アイルランド政府は1月5日、同国から中国への牛肉輸出が再開されると発表した。
2018年4月に開始された中国への牛肉輸出は、20年5月にアイルランドでの非定型BSE(注1)の発生を受けて停止していた。非定型BSEは、公衆衛生上のリスクとはみなされていないものの、中国はアイルランドからの牛肉の輸入を直ちに停止した。中国側の発表によると、今回の輸出再開は、アイルランドの21の食肉処理・加工施設からの30カ月齢以下の除骨した冷凍牛肉および冷凍牛脂(同じく30カ月齢以下で内臓を除く)が対象とされている。
(注1)異常プリオンたんぱく質に汚染された肉骨粉などの飼料を介した感染によらず、加齢により孤発的(自然発生的)に発生すると考えられ、国際獣疫事務局(OIE)によるBSEステータスに影響を及ぼさない。
マッコナローグ・アイルランド農業・食糧・海洋大臣は「中国への牛肉輸出再開に向けた交渉は、この2年半の間、我々の最優先事項であった」と述べ、輸出再開を歓迎した。一方で、今後、アイルランドが高品質の牛肉輸出国としての地位を維持できるかどうかは、動物衛生および食品安全基準を遵守しているかどうかにかかっているとし、中国が以前と同じ条件で牛肉輸入を再開したことは、アイルランドの牛肉産業に対する信頼感の表明であるとして自信をのぞかせた。
同様にマーティン・ヘイドン国務大臣は「私たちは中国当局と協力し、アイルランドの食品・飲料の中国市場へのアクセスを維持・強化するよう努めていく」と述べ、輸出拡大への期待を表した。
また、アイルランド食品委員会(Bord Bia)は、中国で今後数カ月間、集中的に販売促進活動を行い、その後は24年5月まで継続する予定と発表している。
アイルランドから中国への牛肉輸出は、輸出停止前の19年が7824トンと、同年の冷凍牛肉の輸出量(製品重量:9万6428トン)の8%を占めており、20年も5月までは増加傾向にあった。
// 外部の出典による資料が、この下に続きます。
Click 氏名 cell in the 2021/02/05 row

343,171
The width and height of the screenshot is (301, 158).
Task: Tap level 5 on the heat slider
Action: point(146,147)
一方、アイルランド畜産・牧羊業者協会(ICSA)は、中国への牛肉輸出再開を歓迎しつつも、「中国市場が開放されても価格上昇につながらなければ意味がなく、現在の生産コスト高をカバーするため、牛肉価格は1キログラム当たり6ユーロ(858円:1ユーロ=142.97円(注2))の水準が必要(注:1月第1週アイルランド枝肉価格(A/C/Z)は同5.43ユーロ)」との声明を発表し、期待感のみではないことを強調した。また、中国への輸出再開を利用して、EU域内のスーパーマーケットとの価格交渉を有利に行う必要があるとし、輸出再開がもたらす影響について、やや慎重な態度を示した。
(注2)三菱UFJリサーチ&コンサルティング株式会社「月末・月中平均の為替相場」の2022年12月末TTS相場。